We have started to assay the wound healing process using both scanning microscopy and transmission electron microscopy (TEM). Live embryos, in which very specific cells have been ablated, are analyzed with time-lapse scanning microscopy, and at points during the wound healing process, we fix embryos using HPRF for the best possible preservation (4). The sub-cellular changes that occur during the wound healing process are evaluated by transmission electron microscopy.
This past summer, I spent a month at Duke using HPRF to prepare wounded embryos for TEM analysis here. We also prepared embryos mutant in six different genes, in which the mutant phenotype is defective dorsal closure. All material we have preserved can be sectioned and studied using the equipment we have here in our Electron Microscopy lab.

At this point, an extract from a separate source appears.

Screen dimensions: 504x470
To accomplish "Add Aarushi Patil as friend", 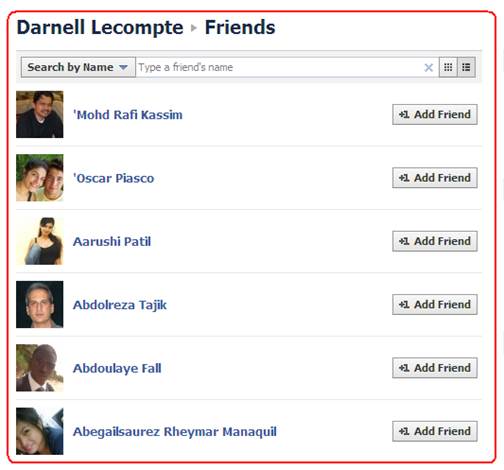I will pyautogui.click(x=435, y=241).
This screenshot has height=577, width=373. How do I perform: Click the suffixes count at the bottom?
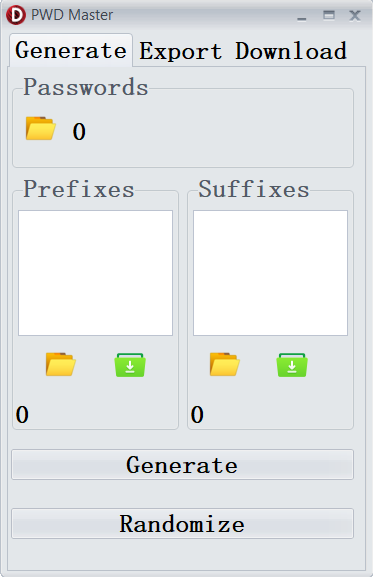197,415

We plan to also investigate pharmaceutical perturbation of the wound healing response using drugs that specifically inhibit protein synthesis and actin and microtubule function, in order to determine the roles of these components in wound healing. The effects of these drugs on sub-cellular structures will again be monitored by both scanning microscopy, and HPRF followed by TEM analysis. In such experiments, we will be able to ask and answer questions such as is protein synthesis required for the timely and correct reestablishment of the actin-myosin cytoskeleton following ablation and subsequent wound healing? We have hypothesized that signaling via microtubules may be an essential first step in the establishment of the actin-myosin network. Thus another question of great interest to us is whether inhibiting microtubules early in the process will affect the establishment of the actin-myosin network? The only way we can ask and answer such questions is by using the experimental approaches and instrumentation described above. The only lab in the world that has a laser ablation system set up on a scanning microscope and has direct and immediate access to HPRF instrumentation is Dan Kiehart's lab at Duke. All experimental material prepared in using this unique and highly technical equipment will be sectioned and studied using the equipment we have here in our Electron Microscopy lab.
1. Kiehart, D.P. , R.A. Montague, W.L. Rickoll, D. Foard, and G.H. Thomas. (1994). High-resolution microscopic methods for the analysis of cellular movements in Drosophila embryos. In: Methods in Cell Biology, edited by R. Goldstein and R. Storti, pp. 507-532.
2. Kiehart, D.P., C.G. Galbraith, K.A. Edwards, W.L. Rickoll, and R.A. Montague. (2000) Multiple forces contribute to cell sheet morphogenesis for dorsal closure in Drosophila. J Cell Biol. 149(2): 471-90.
3. Hutson, M. S. ,Y. Tokutake, M.-S. Chang, J. W. Bloor, S. Vanakides, D. P. Kiehart and G. S. Edwards. (2003) Laser dissection and quantitative analysis of dorsal closure in Drosophila morphogenesis. Science 300: 145-149.
4. McDonald, K., D.J. Sharp and W.L. Rickoll. (2000) Electron Microscope Techniques for Drosophila. In: Drosophila Protocols. Cold Spring Harbor Laboratory Press, Eds. W. Sullivan, M. Ashburner, and R.S.